Was the film worth the trip? Yes. My female chic flick buddy and I both liked the film. It had enough strengths to make the drive worthwhile. Dancy, who apparently didn't know the film was a "rom-com" when he accepted the part, gave a great performance as Adam Raki.
What I liked about Dancy's depiction of Adam is that I felt that I saw the character as a person first and Adam's disorder, Asperger Syndrome (AS) second. Of course that might of had as much to do with the script by writer and director Max Mayer as it did with the acting. In an interview (as seen here), Dancy said he liked the fact that AS wasn't mentioned or even hinted at immediately in the script. I liked that fact too. Viewers were given a chance to know Adam as an individual before the label was applied.
Another big strength of the film was the soundtrack. It had a lot of smooth, inspiring songs that were gentle on the ears. In other words the soundtrack was sensory friendly, which is nice for viewers on the autism spectrum who may have sensitive hearing.
The film's biggest weakness is its ending. While I liked the fact that it wasn't a typical Hollywood ending (again, this is an indie film), I wasn't sure I believed it. I won't reveal everything, but I will say the character made a huge transformation (that we didn't really get to see) in the span of a year. All viewers are able to witness is what happened that might have inspired a humongous change in Adam.
In a year's time and in what seems like one impossible, gigantic leap, Adam goes from being a person who has always been dependant on someone else (the character we see for most of the film) to someone who has adapted to life with AS and is living as an independent, successful adult. Don't get me wrong. I know adults with AS who have adapted and are successful. What I'm saying is that I think I only would have believed in Adam's transformation if I would have been actually able to see the progress as it happened bit by bit.

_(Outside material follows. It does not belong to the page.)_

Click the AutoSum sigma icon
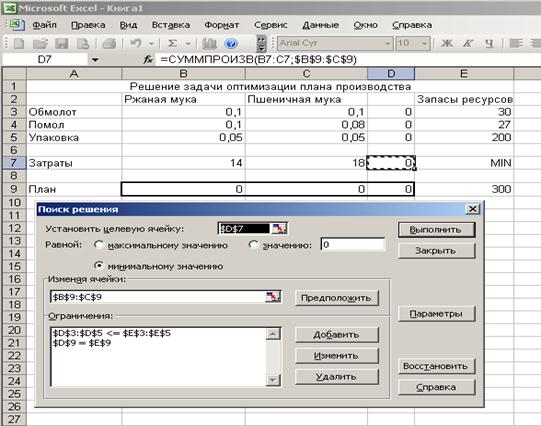Screen dimensions: 541x426 tap(172, 43)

All the things I saw him struggle with like being successful on the job or correctly reading social cues just seemed to disappear as if by magic. A few characters in the film, mainly Beth's dad, even saw Adam as childlike (an aspect viewers in the autism community may become uncomfortable with). At the end of the film, it is apparent that all the characters around him respect and accept Adam as an adult who has adapted. Is it possible for someone to go from the developmental age of say nine or ten to the developmental age of nearly 30 in a year? I'm not so sure about that.
A nit-picky point was that I was disappointed in Beth's character. Rose Byrne aptly portrayed her, but I was expecting a character that was a little bit quirky. The tagline said "a story about two strangers. One a little stranger than the other." I guess I incorrectly inferred that Beth would at least be a little bit odd.
Instead Beth turned out to be a teacher and aspiring writer who didn't seem the slightest bit quirky. Oh well. There already is a romantic movie about Asperger Syndrome with two quirky characters. The title is Mozart and the Whale. I'm thinking the movie Adam should have been called Einstein and The Miracle Worker instead.
Extra Notes: Although I ended the review on a slightly snarky note, I really did like Adam despite the flaws. I think the film is worth viewing. In addition, I'd like to point out that Adam won the Alfred P. Sloan Prize for "an outstanding feature film focusing on science or technology as a theme, or depicting a scientist, engineer or mathematician as a major character" at the 2009 Sundance Film Festival.